§ Text segment:
◇ ◇ ◇ ◇
This is a purely evaluative benchmark; no training is involved. Questions are generated using LLMs (GPT-4o-mini, Gemini-2.0-flash); quality is assessed by ChatGPT-4.1 and Gemini-2.0-flash as well as five human annotators. Bridging entity co-occurrence rate exceeds 95%, and factual correctness of questions scores 4.6+/5.

Key Experimental Results

Main Results

VLM accuracy on Causal2Needles (%, averaged over forward/reverse):

Model Non-Causal 1-Needle Causal 1-Needle VG 2-Needle Both ID 2-Needle
Human - 78.2 79.3 88.2
ChatGPT-4o 56.8 39.2 13.4 59.2
Gemini-1.5-pro 55.4 35.6 8.4 60.9
ChatGPT-4o-mini 39.9 33.4 5.2 52.3
Qwen2.5VL-32B 30.7 11.7 1.9 53.5
LLaVA-OneVision-7B 12.3 18.0 0.1 28.3

Ablation Study

Effects of causality and dual-needle distance:

Analysis Dimension Finding
Non-causal → Causal (1-needle) ChatGPT-4o: 56.8% → 39.2% (causal reasoning is substantially harder)
1-needle → 2-needle Both ChatGPT-4o: 39.2% → 13.4% (joint dual-needle reasoning causes a dramatic drop)
Distance correlation Greater inter-needle distance correlates with lower performance (significant negative correlation)
Forward vs. reverse order Most models perform better with forward-order input, though differences vary by model

Key Findings

  1. Causal reasoning is far harder than non-causal retrieval: All models exhibit large performance drops from non-causal to causal questions.
  2. Joint dual-needle comprehension is the true bottleneck: The strongest model, ChatGPT-4o, achieves only 13.4% VG dual-needle Both accuracy, far below the single-needle setting.
  3. Open-source models nearly completely fail: Qwen2.5VL-32B achieves only 1.9% on dual-needle Both.
  4. Image description format consistently outperforms visual grounding: Likely because models can leverage pretrained knowledge when answering appearance-based multiple-choice questions.

Highlights & Insights

  • Elegant bridging entity design: Obfuscating a shared reference ensures the dual-needle task is indivisible—this is the core innovation for evaluating joint reasoning.
  • Exposing the "high-score trap": Models may achieve high scores on existing benchmarks while entirely lacking causal reasoning ability.
  • Dual complementary format design: Simultaneously controls for OOD bias and knowledge leakage bias.
  • High dataset quality: Automatic and human evaluation confirms >95% valid bridging entities and 4.6+/5 factual correctness.

Limitations & Future Work

  • Videos are sourced from movie summaries (edited clips), which may not fully represent natural long videos.
  • Narrative text as auxiliary input may introduce text bias that is difficult to fully eliminate.
  • Human baseline evaluation is limited in scale (5 annotators).
  • Causal relation extraction itself relies on LLMs and may miss implicit causal chains.
  • Only a limited set of VLMs is evaluated; additional architectures (e.g., video-native models) remain to be assessed.
  • vs. VideoMME/MLVU: These benchmarks include multiple needles but the needles are only visually associated and can be understood independently—Causal2Needles requires causal joint understanding.
  • vs. EgoSchema: Lacks diagnostic category labels—Causal2Needles precisely isolates single-needle vs. dual-needle and causal vs. non-causal conditions.
  • Insight: "Capable of retrieval ≠ capable of reasoning"—the next frontier in long video understanding is advancing from information extraction to causal reasoning.

Rating

  • Novelty: ⭐⭐⭐⭐⭐ The bridging-entity-driven dual-needle causal reasoning design is unique among long video benchmarks.
  • Experimental Thoroughness: ⭐⭐⭐⭐ Covers 10+ models, 4 question types, forward/reverse comparison, and comprehensive quality evaluation.
  • Writing Quality: ⭐⭐⭐⭐⭐ Problem formulation is clear and motivation is well-argued.
  • Value: ⭐⭐⭐⭐⭐ Reveals fundamental weaknesses of existing VLMs in joint reasoning; highly diagnostic.
◇ ◇ ◇ ◇
§ Provided data:
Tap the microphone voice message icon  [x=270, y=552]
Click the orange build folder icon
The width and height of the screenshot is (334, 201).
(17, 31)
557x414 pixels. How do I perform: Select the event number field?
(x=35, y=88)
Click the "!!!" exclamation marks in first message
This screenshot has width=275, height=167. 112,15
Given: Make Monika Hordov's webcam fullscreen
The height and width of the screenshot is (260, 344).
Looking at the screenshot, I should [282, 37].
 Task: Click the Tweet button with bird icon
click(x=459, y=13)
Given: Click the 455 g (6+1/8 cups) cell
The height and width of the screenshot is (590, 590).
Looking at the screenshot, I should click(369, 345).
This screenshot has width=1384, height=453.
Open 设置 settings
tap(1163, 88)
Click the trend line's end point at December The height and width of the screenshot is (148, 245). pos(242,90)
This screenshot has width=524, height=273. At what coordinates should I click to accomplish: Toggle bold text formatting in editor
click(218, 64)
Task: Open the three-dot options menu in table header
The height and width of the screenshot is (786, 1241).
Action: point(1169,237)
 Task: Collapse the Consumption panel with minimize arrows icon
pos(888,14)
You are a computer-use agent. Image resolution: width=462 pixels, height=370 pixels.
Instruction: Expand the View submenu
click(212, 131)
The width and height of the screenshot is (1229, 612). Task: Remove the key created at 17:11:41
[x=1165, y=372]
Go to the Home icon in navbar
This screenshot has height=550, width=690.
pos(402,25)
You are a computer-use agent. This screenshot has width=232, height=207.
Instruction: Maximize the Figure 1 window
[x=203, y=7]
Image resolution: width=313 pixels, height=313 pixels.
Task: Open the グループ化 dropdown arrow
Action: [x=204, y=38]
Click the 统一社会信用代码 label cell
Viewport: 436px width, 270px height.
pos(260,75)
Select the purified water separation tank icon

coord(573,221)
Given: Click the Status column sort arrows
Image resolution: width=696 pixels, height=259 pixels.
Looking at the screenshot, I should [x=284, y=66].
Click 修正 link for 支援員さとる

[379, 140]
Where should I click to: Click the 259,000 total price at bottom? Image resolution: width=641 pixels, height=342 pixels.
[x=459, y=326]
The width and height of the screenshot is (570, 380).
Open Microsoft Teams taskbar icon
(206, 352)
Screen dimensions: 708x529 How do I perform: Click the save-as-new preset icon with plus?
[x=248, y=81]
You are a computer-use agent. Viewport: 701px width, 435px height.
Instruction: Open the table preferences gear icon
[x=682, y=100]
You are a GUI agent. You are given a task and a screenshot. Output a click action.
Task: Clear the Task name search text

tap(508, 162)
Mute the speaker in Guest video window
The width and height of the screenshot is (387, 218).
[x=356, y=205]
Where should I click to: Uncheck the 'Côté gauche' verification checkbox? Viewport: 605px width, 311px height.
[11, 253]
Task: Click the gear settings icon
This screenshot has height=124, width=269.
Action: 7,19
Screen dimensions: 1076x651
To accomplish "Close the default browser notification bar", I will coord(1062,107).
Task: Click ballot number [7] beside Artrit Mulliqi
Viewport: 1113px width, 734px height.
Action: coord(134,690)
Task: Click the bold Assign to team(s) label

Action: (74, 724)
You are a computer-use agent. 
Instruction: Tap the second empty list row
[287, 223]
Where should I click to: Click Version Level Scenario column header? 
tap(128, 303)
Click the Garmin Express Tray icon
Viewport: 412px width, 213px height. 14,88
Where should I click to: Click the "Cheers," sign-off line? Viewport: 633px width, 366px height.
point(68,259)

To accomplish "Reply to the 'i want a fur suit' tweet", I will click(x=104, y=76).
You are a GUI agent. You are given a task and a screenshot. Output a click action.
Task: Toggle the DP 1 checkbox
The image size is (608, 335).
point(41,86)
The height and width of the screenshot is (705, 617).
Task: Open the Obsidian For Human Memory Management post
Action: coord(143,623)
◇ ◇ ◇ ◇
§ Assignment:
How many human annotators does the Causal2Needles summary say assessed question quality? Rely only on the Causal2Needles summary, not on the data.

§ Your solution:
Five.